Textauszug
Kannst bei Gelgenheit auch gerne mal mein neues testen, falls dich Steifigkeit und Handling interessieren.



> @ Martin, die Klamotten sind schon heftig genug....Jetzt auch noch der Rahmen?
> Und dann stell dir vor nächstes Jahr  bekomme ich alle sachen in Baby blau :kotz:


Die gibt's auch in babyblau?  
Klamottenwechsel kommt nicht in Frage, ich hab mich doch schon so an die "rosa Brille" gewöhnt!  
Wie wär's denn zumindest mit rosa Decals, ich besorg dir auch gerne welche!


----------



## PascalP (1. Oktober 2006)

Die Firma Trio in Geesthacht macht sowas auch billig und gut!

Datenblock

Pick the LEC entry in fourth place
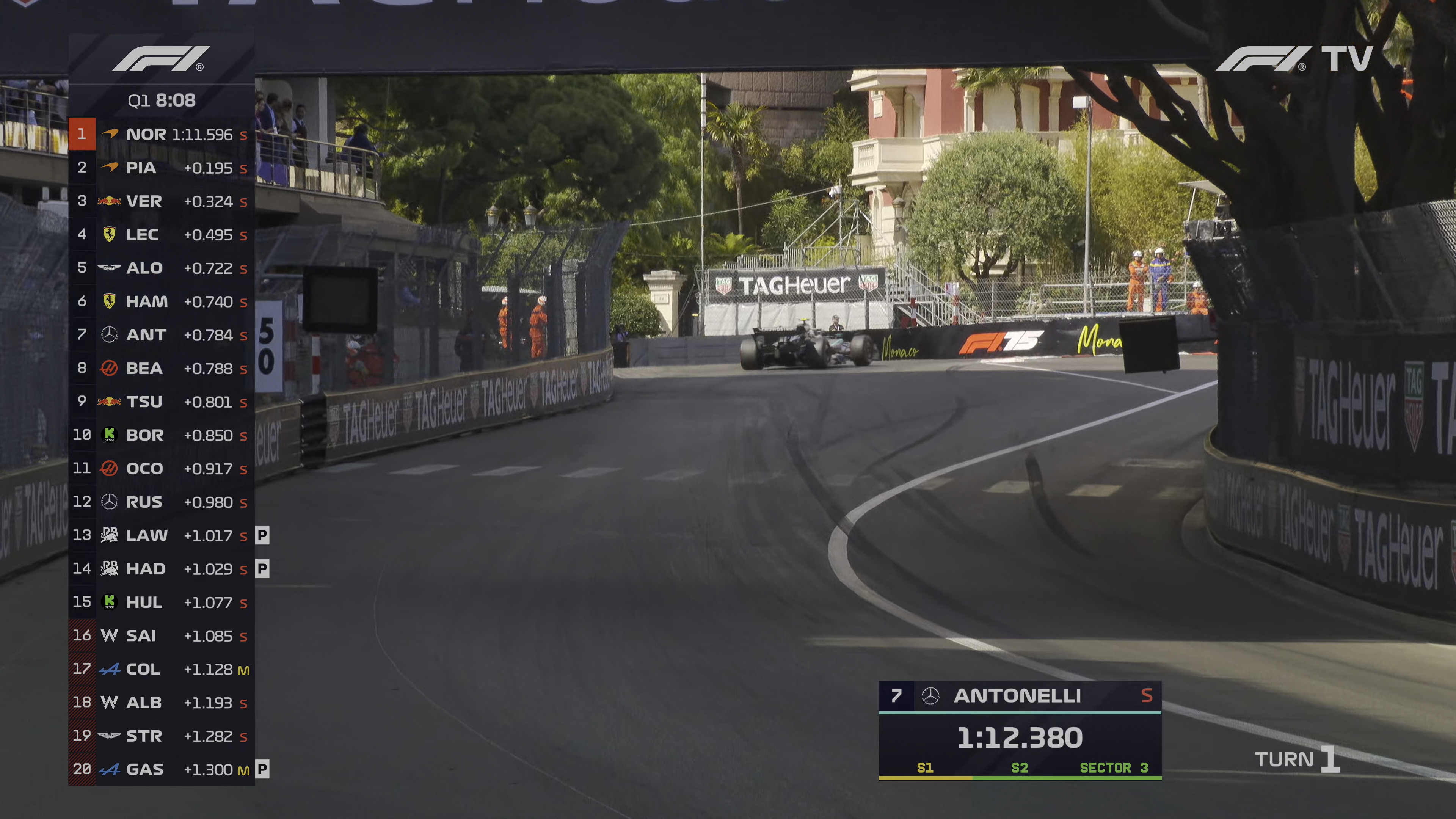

Schriftliche Aufgabe A
Fass den Forenauszug in zwei Sätzen zusammen.
Schriftliche Aufgabe B
Gib den Abschnitt des Forenauszugs beginnend bei „Die gibt's auch“ und endend bei „auch gerne welche!“ wieder und tausche dabei „Decals“ gegen „Aufkleber“ aus.
Schriftliche Aufgabe C
Schreib den Forenauszug über die Farben von Rahmen und Klamotten bitte nach dem letzten Beitrag weiter.

Richtige Antwort A
Auf die Klage, die Klamotten seien schon heftig genug, jetzt komme noch der Rahmen dazu und nächstes Jahr gebe es alles in Babyblau, wird ein Klamottenwechsel abgelehnt und stattdessen angeboten, rosa Decals zu besorgen. PascalP ergänzt, dass die Firma Trio in Geesthacht so etwas billig und gut macht.

Richtige Antwort B
Die gibt's auch in babyblau?  
Klamottenwechsel kommt nicht in Frage, ich hab mich doch schon so an die "rosa Brille" gewöhnt!  
Wie wär's denn zumindest mit rosa Aufkleber, ich besorg dir auch gerne welche!

Richtige Antwort C
Sietzen in der spandauerstrasse


----------



## Bege (2. Oktober 2006)

Hätte da noch ne Adresse in der Nähe von Bremen:
Stefan Anton
An der Wassermühle 3
28816 Stuhr-Heiligenrode
Tel: 04206/298282
Ich hoffe, die Tel stimmt noch, mein letzter Kontakt zu ihm ist schon etwas länger her. Pulvert vor allem die Gepäckträger von Tubus, und nen Entlacker hat der auch ganz in der Nähe sitzen.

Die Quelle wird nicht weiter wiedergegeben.